Three liquids have same surface tension and densities \(\varrho_{1}, Q_{2}\), and \(\varrho_{3}\left(\varrho_{1}>\varrho_{2}>\varrho_{3}\right)\).
In three identical capillaries, rise of liquid is same. The corresponding angles of contact \(\theta_{1}, \theta_{2}\) and \(\theta_{3}\) are related as

Rise of a liquid in a capillary tube is given by,
\(\mathrm{h}=\frac{2 \mathrm{T} \cos \theta}{\mathrm{r} \rho \mathrm{g}}\)
or \(\cos \theta=h r \rho g / 2 T\)
where \(\theta=\) angle of contact,
\(\mathrm{r}=\) radius of capillary tube
\(\mathrm{T}=\) surface tension
\(\rho=\) density of liquid
now given that \(h\), \(T\) and \(r\) are constants for all three liquids,
and \(\rho_{1}>\rho_{2}>\rho_{3}\),
therefore \(\cos \theta_{1}>\cos \theta_{2}>\cos \theta_{3}\)
or \(\theta_{1} < \theta_{2} < \theta_{3}\)
now as the liquid is rising in all three capillaries therefore angles of contact will be acute,
\(0 \leq \theta_{1} < \theta_{2} < \theta_{3} < \frac{\pi}{2}\)

________

Exercise brief: Copy out the capillary rise problem and its solution word for word, from start to finish.

Data segment:
________

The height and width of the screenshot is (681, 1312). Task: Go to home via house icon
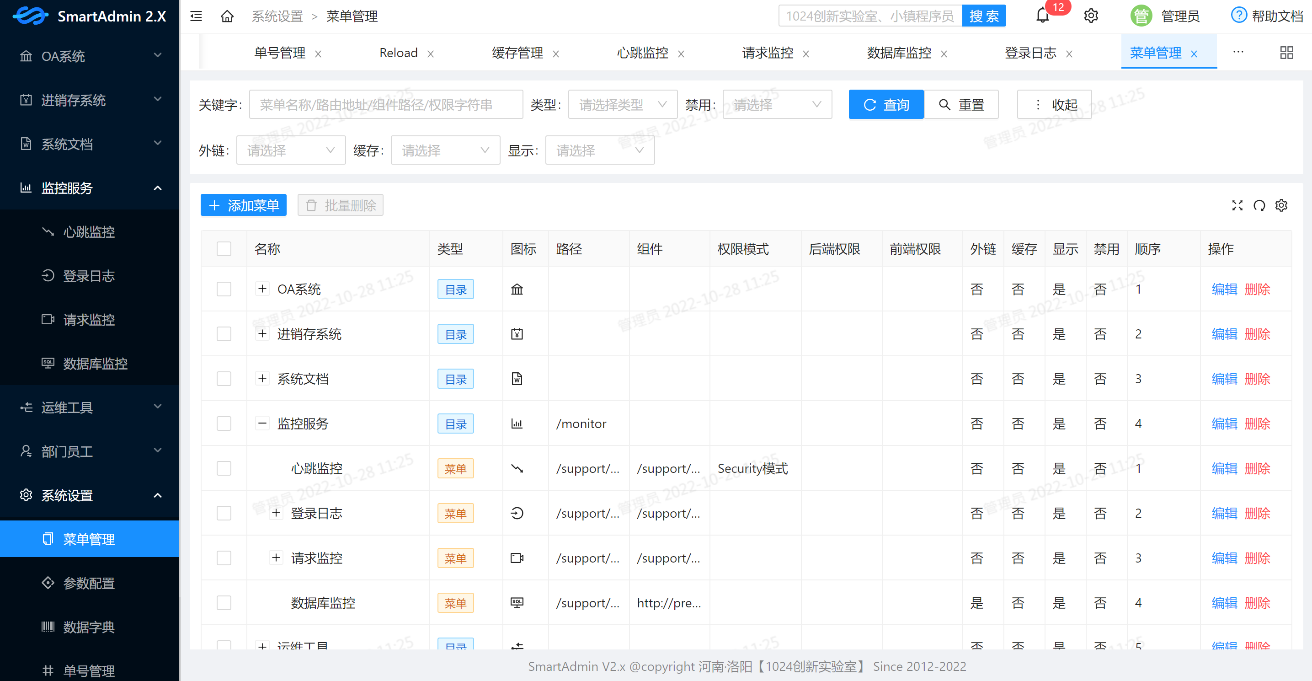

________

Response for this exercise:
Three liquids have same surface tension and densities \(\varrho_{1}, Q_{2}\), and \(\varrho_{3}\left(\varrho_{1}>\varrho_{2}>\varrho_{3}\right)\).
In three identical capillaries, rise of liquid is same. The corresponding angles of contact \(\theta_{1}, \theta_{2}\) and \(\theta_{3}\) are related as

Rise of a liquid in a capillary tube is given by,
\(\mathrm{h}=\frac{2 \mathrm{T} \cos \theta}{\mathrm{r} \rho \mathrm{g}}\)
or \(\cos \theta=h r \rho g / 2 T\)
where \(\theta=\) angle of contact,
\(\mathrm{r}=\) radius of capillary tube
\(\mathrm{T}=\) surface tension
\(\rho=\) density of liquid
now given that \(h\), \(T\) and \(r\) are constants for all three liquids,
and \(\rho_{1}>\rho_{2}>\rho_{3}\),
therefore \(\cos \theta_{1}>\cos \theta_{2}>\cos \theta_{3}\)
or \(\theta_{1} < \theta_{2} < \theta_{3}\)
now as the liquid is rising in all three capillaries therefore angles of contact will be acute,
\(0 \leq \theta_{1} < \theta_{2} < \theta_{3} < \frac{\pi}{2}\)